Challenge:
Reproduce each of the following rows verbatim.

Lines of data:
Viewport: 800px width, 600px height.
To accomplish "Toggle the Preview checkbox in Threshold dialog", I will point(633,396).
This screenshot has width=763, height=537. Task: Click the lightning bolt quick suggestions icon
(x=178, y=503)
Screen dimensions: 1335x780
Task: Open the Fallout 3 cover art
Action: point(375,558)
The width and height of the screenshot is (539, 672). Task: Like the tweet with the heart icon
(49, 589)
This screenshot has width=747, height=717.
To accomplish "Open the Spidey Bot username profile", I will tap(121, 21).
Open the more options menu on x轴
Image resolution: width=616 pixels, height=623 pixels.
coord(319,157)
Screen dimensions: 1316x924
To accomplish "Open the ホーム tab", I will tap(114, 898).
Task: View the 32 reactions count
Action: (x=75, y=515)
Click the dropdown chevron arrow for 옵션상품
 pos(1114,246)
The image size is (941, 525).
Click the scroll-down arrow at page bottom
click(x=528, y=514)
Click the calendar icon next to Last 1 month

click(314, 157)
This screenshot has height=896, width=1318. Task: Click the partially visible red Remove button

Task result:
Viewport: 800px width, 600px height.
To accomplish "Toggle the Preview checkbox in Threshold dialog", I will point(633,396).
This screenshot has width=763, height=537. Task: Click the lightning bolt quick suggestions icon
(x=178, y=503)
Screen dimensions: 1335x780
Task: Open the Fallout 3 cover art
Action: point(375,558)
The width and height of the screenshot is (539, 672). Task: Like the tweet with the heart icon
(49, 589)
This screenshot has width=747, height=717.
To accomplish "Open the Spidey Bot username profile", I will tap(121, 21).
Open the more options menu on x轴
Image resolution: width=616 pixels, height=623 pixels.
coord(319,157)
Screen dimensions: 1316x924
To accomplish "Open the ホーム tab", I will tap(114, 898).
Task: View the 32 reactions count
Action: (x=75, y=515)
Click the dropdown chevron arrow for 옵션상품
 pos(1114,246)
The image size is (941, 525).
Click the scroll-down arrow at page bottom
click(x=528, y=514)
Click the calendar icon next to Last 1 month

click(314, 157)
This screenshot has height=896, width=1318. Task: Click the partially visible red Remove button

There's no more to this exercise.